The Pentagon is escalating its campaign to embed artificial intelligence (AI) deep inside America’s defence architecture, and it wants fewer strings attached.
At a White House gathering this week, Pentagon Chief Technology Officer Emil Michael made clear the military’s ambition: Deploy “frontier AI” - including the most advanced, cutting-edge models available - across both unclassified and classified systems.
The Pentagon is reportedly “moving to deploy frontier AI capabilities across all classification levels”, an official who requested anonymity told Reuters.
Simply put, that includes the secure networks used for mission planning and weapons targeting, not just back-office administration.
This manoeuvre is being seen as less of a procurement exercise and more of a test of who ultimately controls the guardrails around powerful AI tools.
For now, most tech groups working with the Defence Department offer versions of their models limited to unclassified environments; the lower-security systems are used by millions of staff for day-to-day tasks.
OpenAI this week formalised access to its tools, including ChatGPT, on a Defence platform known as genai.mil, already rolled out to more than three million employees.
The agreement reportedly relaxed many of OpenAI’s standard user restrictions, though some safeguards remain.
Any move into classified networks would require a fresh agreement.
Classified systems, unlike administrative networks, handle sensitive material such as operational planning and targeting decisions.
Errors in that setting are not reputational; they can be fatal.
Large language models - AI systems trained on vast datasets to generate human-like text - are known to “hallucinate”, aka fabricating information that sounds plausible but is false.
Military officials argue AI can rapidly synthesise intelligence from multiple sources, speeding up decision-making in conflicts increasingly defined by drone swarms, autonomous systems and cyber warfare.
The Pentagon’s position is unambiguous: as long as usage complies with U.S. law, commercial constraints should not override operational need.
However, technology firms are less unified.
Anthropic, the maker of chatbot Claude, has allowed limited classified use through third parties but maintains its own usage policies.
Company executives have reportedly resisted deploying their models for autonomous weapons targeting or domestic surveillance.
Autonomous targeting refers to systems selecting and striking targets without direct human control, which has unsettled both engineers and ethicists.
The tension reflects a broader shift in the AI sector, and what began as a race for consumer productivity tools is rapidly becoming a competition for defence contracts.
For companies such as OpenAI, Alphabet’s Google and Elon Musk’s xAI, defence spending offers scale and stability.
Government contracts are long-dated, less exposed to economic cycles and can anchor future revenue.
But the trade-off is proximity to national security decision-making.
Inside several AI firms, staff have questioned how far their technology should travel into military systems.

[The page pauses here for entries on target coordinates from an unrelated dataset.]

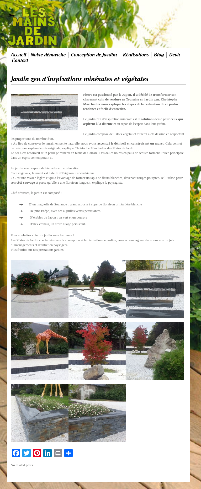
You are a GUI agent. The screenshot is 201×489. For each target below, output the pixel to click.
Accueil (18, 54)
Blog (159, 54)
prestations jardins (51, 250)
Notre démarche (48, 54)
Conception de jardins (94, 54)
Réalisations (136, 54)
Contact (20, 60)
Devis (174, 54)
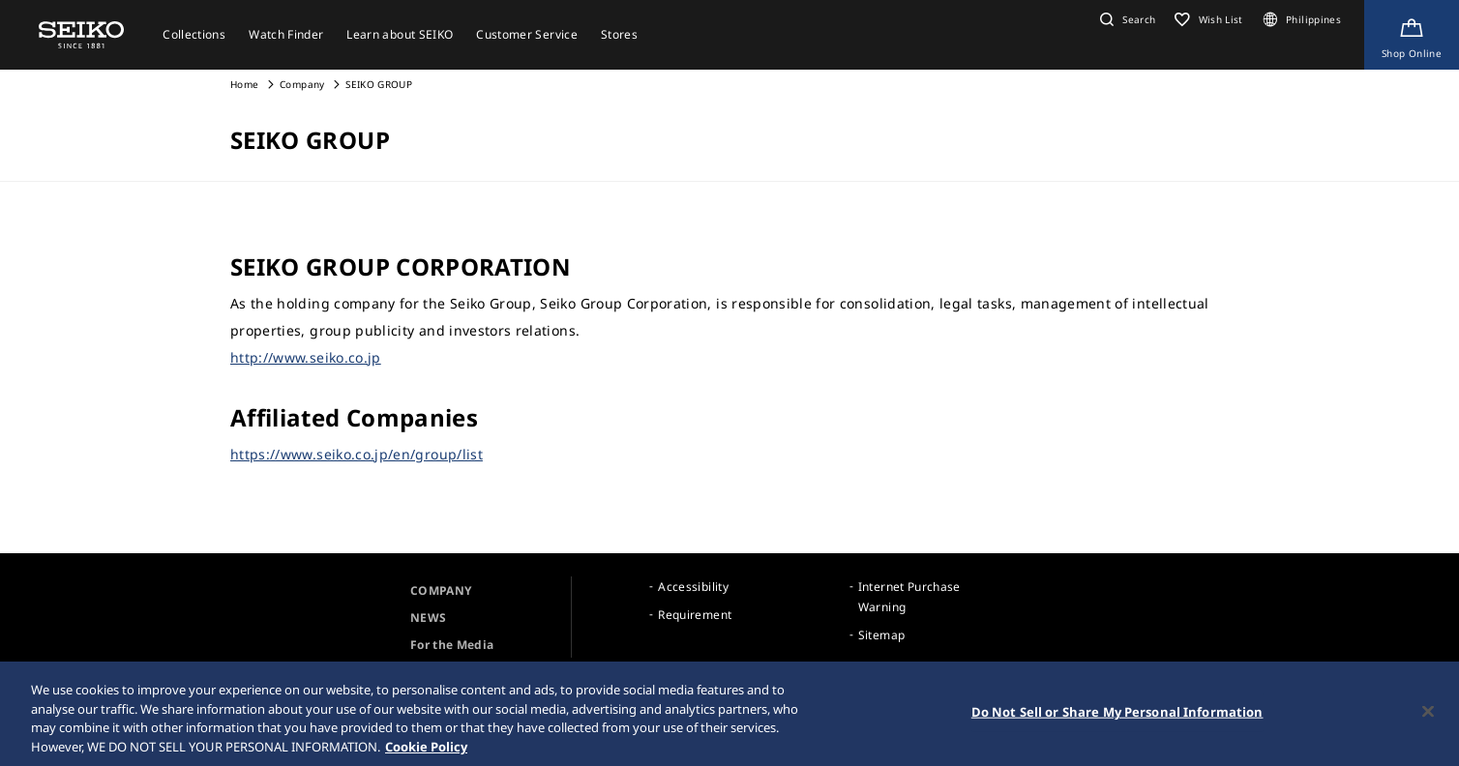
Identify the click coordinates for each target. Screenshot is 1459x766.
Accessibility (693, 586)
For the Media (452, 644)
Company (302, 84)
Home (244, 84)
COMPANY (440, 590)
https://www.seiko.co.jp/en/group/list (356, 454)
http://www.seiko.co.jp (305, 357)
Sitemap (881, 635)
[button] (1125, 19)
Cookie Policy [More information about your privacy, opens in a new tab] (426, 748)
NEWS (428, 617)
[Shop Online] (1411, 35)
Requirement (694, 614)
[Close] (1428, 713)
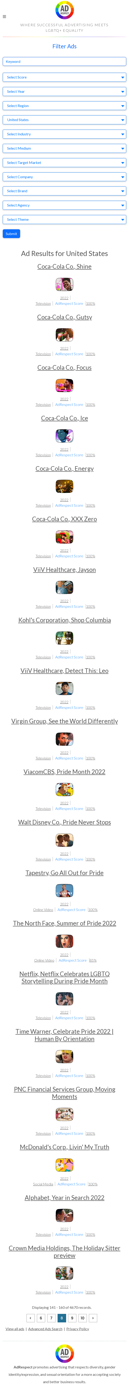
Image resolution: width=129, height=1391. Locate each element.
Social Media (43, 1184)
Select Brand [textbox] (17, 191)
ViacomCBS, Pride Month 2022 (64, 771)
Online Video (43, 909)
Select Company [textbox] (20, 177)
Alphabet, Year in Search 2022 (64, 1197)
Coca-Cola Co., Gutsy (64, 317)
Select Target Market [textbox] (24, 162)
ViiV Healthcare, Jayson (64, 569)
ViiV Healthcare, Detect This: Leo (64, 670)
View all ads (15, 1329)
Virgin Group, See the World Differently (64, 721)
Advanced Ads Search (45, 1329)
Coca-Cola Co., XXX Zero (64, 519)
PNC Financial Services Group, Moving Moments (64, 1092)
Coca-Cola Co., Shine (64, 266)
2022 (64, 298)
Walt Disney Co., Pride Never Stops (64, 822)
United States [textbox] (18, 119)
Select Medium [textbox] (19, 148)
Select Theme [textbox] (18, 219)
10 (82, 1318)
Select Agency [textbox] (18, 205)
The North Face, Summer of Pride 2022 (64, 923)
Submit (11, 233)
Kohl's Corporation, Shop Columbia (64, 620)
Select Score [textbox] (17, 77)
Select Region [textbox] (18, 105)
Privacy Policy (77, 1329)
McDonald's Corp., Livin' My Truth (64, 1147)
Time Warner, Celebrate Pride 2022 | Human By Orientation (64, 1035)
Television (43, 303)
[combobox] (64, 77)
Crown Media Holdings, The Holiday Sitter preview (64, 1251)
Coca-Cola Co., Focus (64, 367)
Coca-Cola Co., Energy (65, 468)
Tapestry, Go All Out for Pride (64, 872)
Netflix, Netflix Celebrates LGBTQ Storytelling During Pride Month (64, 977)
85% (93, 960)
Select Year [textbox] (16, 91)
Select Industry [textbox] (19, 134)
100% (90, 303)
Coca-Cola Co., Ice (64, 418)
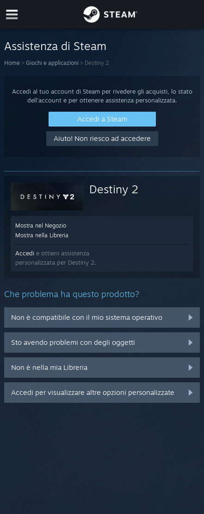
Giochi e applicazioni (52, 62)
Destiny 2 (113, 189)
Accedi (24, 253)
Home (12, 62)
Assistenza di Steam (55, 46)
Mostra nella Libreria (41, 235)
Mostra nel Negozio (40, 225)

Some researchers have publicly warned about insufficient oversight, while others have departed, citing concerns that commercial pressure is outpacing safety frameworks.
What’s at issue here are the “guardrails” that prevent models from generating certain categories of content or being used in restricted ways.

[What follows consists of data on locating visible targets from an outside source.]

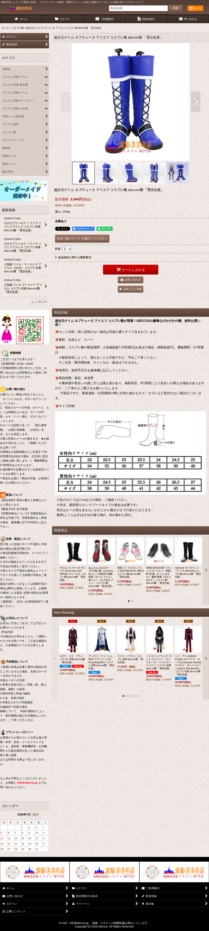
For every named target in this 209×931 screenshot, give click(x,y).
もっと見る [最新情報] (38, 301)
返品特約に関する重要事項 (73, 257)
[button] (65, 102)
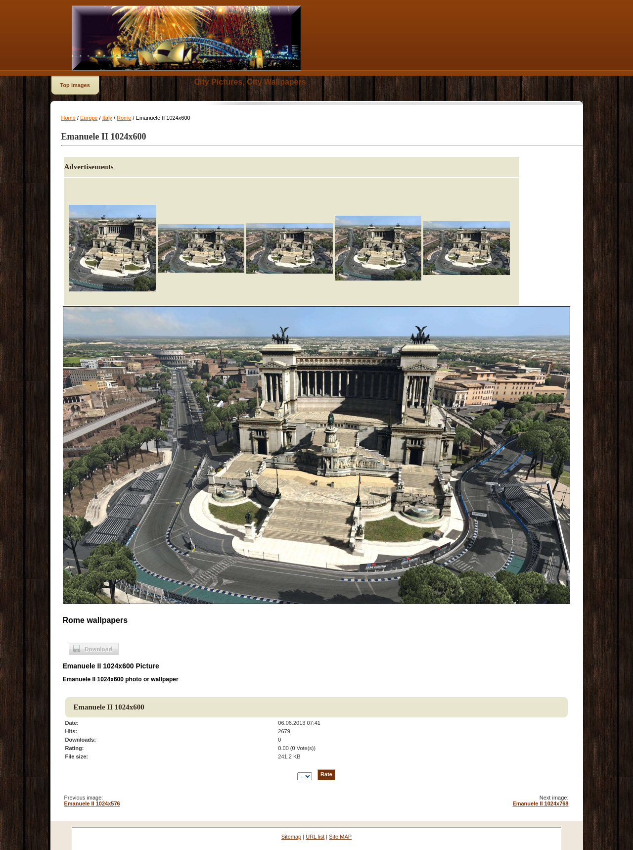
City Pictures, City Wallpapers (250, 82)
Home (68, 118)
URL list (315, 837)
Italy (107, 118)
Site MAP (340, 837)
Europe (88, 118)
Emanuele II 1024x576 (92, 803)
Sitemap (291, 837)
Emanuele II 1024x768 (540, 803)
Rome (124, 118)
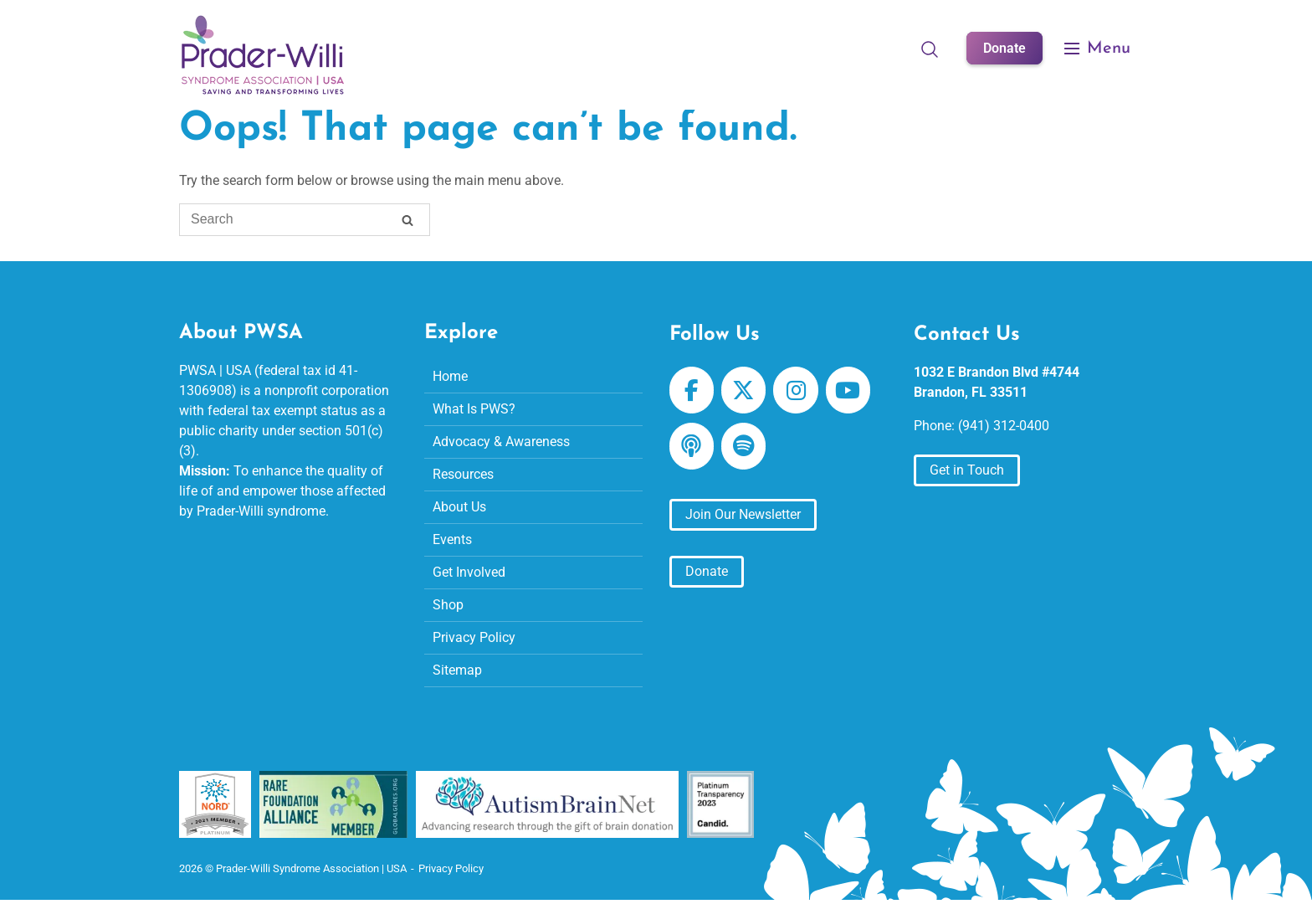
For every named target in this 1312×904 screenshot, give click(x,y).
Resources (463, 474)
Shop (448, 605)
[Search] (407, 222)
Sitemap (457, 670)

The Pentagon’s frustration is that those limits are designed by private companies, not elected governments.
From its perspective, national security policy should not be dictated by software settings in Silicon Valley.
The company's counterargument is that once models are embedded in classified networks, oversight becomes obscure.
In other words, external researchers cannot test systems, public accountability diminishes, and mistakes may remain hidden.
The bottom line is the Pentagon wants the most capable tools available, unconstrained by corporate caution.
Meanwhile, AI firms want access to defence budgets without surrendering control of how their models are used.
Between those positions lies the future of AI in warfare and the unanswered question of who sets the rules when algorithms sit inside the chain of command.